May 20th 06, 06:24 PM
Thanks for the links - helpful. She's more of a jittery cat than a
nervous cat and I think that her "aggression" may not be true
aggression. Since she spent so much time at the SPCA, most of the time
playing with other cats and kittens, I think that she never really
learned proper "human manners" and just plays rough. However, how do I
teach her that I'm not a cat! If she bites or claws me, I put her down
and ignore her, but sometimes she will jump at my leg.

CatNipped
May 20th 06, 06:33 PM
> wrote in message
oups.com...
> No, she has her claws. I am hesitant about declawing her b/c my vet
> says that sometimes makes them bite more. And she already put my on
> antibiotics when she bit me. I've never had a cat like this, all the
> rest have been calm and affectionate.

Your vet is right, that's why I asked.

First you have to figure out why she's biting. Is she becoming too
stimulated by play or petting? [Be sure you play with her *only* with toys
and not with your hands.] If it's from too much petting you'll have to
learn to watch for the signs she's getting enough *before* she bites. Look
for twitching tail, ears laid slightly back, back twitching, very low
pitched growling or grumbling, or increased respiration. Once you start to
see those signs stop petting her immediately and set her down to let her
calm down [and BTW, don't ever pick her up when she doesn't want to be
picked up - let her come to you]. It's always better to leave her wanting
more petting than to over-stimulate her into biting and having that become a
behavioral problem.

What you'll have to do next is start behavioral modification when she does
bite you. First, as soon as she gets too rough with you give a high-pitched
"MEW" - this is a kitten's signal to another kitten that they've gotten too
rough - it should make her immediately stop her agression. Next, and this
is the hardest thing to do - going against your every instinct, don't pull
your hand back when she bites down on it - shove it slightly forward
instead. This not only contradicts a prey's behavior in nature and throws
her a surprise, it will make her gag her mouth open enough for you to
withdraw your hand more easily with less damage to yourself (everything in a
cat's mouth, teeth, tongue, and its structure, is designed to pull things
inward that are struggling to get outward). Next, after the bite, give her
time-out in another room with no distractions.
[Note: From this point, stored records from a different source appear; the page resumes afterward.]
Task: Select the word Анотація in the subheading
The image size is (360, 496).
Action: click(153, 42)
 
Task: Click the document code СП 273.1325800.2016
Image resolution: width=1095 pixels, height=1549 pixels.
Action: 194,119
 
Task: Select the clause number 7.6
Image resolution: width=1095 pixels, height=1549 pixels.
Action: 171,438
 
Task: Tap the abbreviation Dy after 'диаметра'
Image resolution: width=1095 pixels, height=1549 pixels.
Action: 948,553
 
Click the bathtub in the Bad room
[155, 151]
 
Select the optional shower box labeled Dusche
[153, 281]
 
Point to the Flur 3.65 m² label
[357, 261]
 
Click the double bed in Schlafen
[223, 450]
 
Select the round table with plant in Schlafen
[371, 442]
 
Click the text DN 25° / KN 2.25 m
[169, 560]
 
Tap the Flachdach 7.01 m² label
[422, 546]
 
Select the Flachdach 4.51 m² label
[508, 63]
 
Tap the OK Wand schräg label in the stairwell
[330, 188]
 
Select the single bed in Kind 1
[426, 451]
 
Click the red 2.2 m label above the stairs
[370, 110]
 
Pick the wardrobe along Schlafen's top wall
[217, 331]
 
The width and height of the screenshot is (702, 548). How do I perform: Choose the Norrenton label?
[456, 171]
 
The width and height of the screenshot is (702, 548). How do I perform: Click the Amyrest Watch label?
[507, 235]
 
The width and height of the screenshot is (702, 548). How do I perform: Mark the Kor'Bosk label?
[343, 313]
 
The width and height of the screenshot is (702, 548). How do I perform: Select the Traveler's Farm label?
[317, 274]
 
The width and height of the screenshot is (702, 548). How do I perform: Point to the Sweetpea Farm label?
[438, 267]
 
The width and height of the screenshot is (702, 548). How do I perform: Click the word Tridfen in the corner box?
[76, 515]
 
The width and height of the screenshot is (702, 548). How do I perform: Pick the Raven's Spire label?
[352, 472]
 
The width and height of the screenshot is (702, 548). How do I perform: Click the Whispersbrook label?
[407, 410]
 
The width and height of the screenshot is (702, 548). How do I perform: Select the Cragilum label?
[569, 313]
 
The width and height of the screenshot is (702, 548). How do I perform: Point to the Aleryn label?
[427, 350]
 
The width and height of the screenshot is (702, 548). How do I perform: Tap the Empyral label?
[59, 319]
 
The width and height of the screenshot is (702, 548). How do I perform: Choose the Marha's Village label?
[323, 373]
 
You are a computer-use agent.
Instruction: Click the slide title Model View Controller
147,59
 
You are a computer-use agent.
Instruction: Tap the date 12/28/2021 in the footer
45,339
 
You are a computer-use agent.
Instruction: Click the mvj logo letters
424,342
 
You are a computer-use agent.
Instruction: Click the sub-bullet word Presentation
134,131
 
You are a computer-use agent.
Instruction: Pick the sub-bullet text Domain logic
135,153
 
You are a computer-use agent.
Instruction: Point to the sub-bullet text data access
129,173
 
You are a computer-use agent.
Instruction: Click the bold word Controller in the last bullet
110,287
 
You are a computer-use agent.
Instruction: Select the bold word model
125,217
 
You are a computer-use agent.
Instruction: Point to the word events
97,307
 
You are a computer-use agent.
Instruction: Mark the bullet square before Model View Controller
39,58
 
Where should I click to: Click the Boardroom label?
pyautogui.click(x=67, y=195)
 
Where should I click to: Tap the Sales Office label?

Having a cat whose a biter (I was ignorant and had her declawed before I
even knew what that entailed), I would advise you to keep current on your
tetanus shots.

--

Hugs,

CatNipped

See all my masters at: http://www.PossiblePlaces.com/CatNipped/

jmc
May 20th 06, 07:59 PM
Suddenly, without warning, exclaimed (5/20/2006
1:24 PM):
> Thanks for the links - helpful. She's more of a jittery cat than a
> nervous cat and I think that her "aggression" may not be true
> aggression. Since she spent so much time at the SPCA, most of the time
> playing with other cats and kittens, I think that she never really
> learned proper "human manners" and just plays rough. However, how do I
> teach her that I'm not a cat! If she bites or claws me, I put her down
> and ignore her, but sometimes she will jump at my leg.
>

You've mentioned that she was "tiny" when you adopted her. How old was
she? Kittens that are adopted out too early often have socialization
issues... 5 weeks is too young. I know, when I was young and ignorant I
adopted a kitten at 5 weeks, she had problems - she was more of a biter
than Meep is (adopted at 12 weeks), and she was also a "knead and drool"
cat, even as an adult. I learned later this is a common problem in cats
taken from their mothers too soon. She was very poorly socialized and
simply could not interact with other cats.

CatNipped gives some excellent advice in dealing with her biting. I
used a very similar method when teaching Meep not to bite, though she
was never as bad as your cat sounds. Interestingly enough, she made an
interesting leap of logic: biting is not allowed, but licking is. For
a while, when she'd want to bite me, she'd make a motion like she was
going to, but instead would start licking me furiously!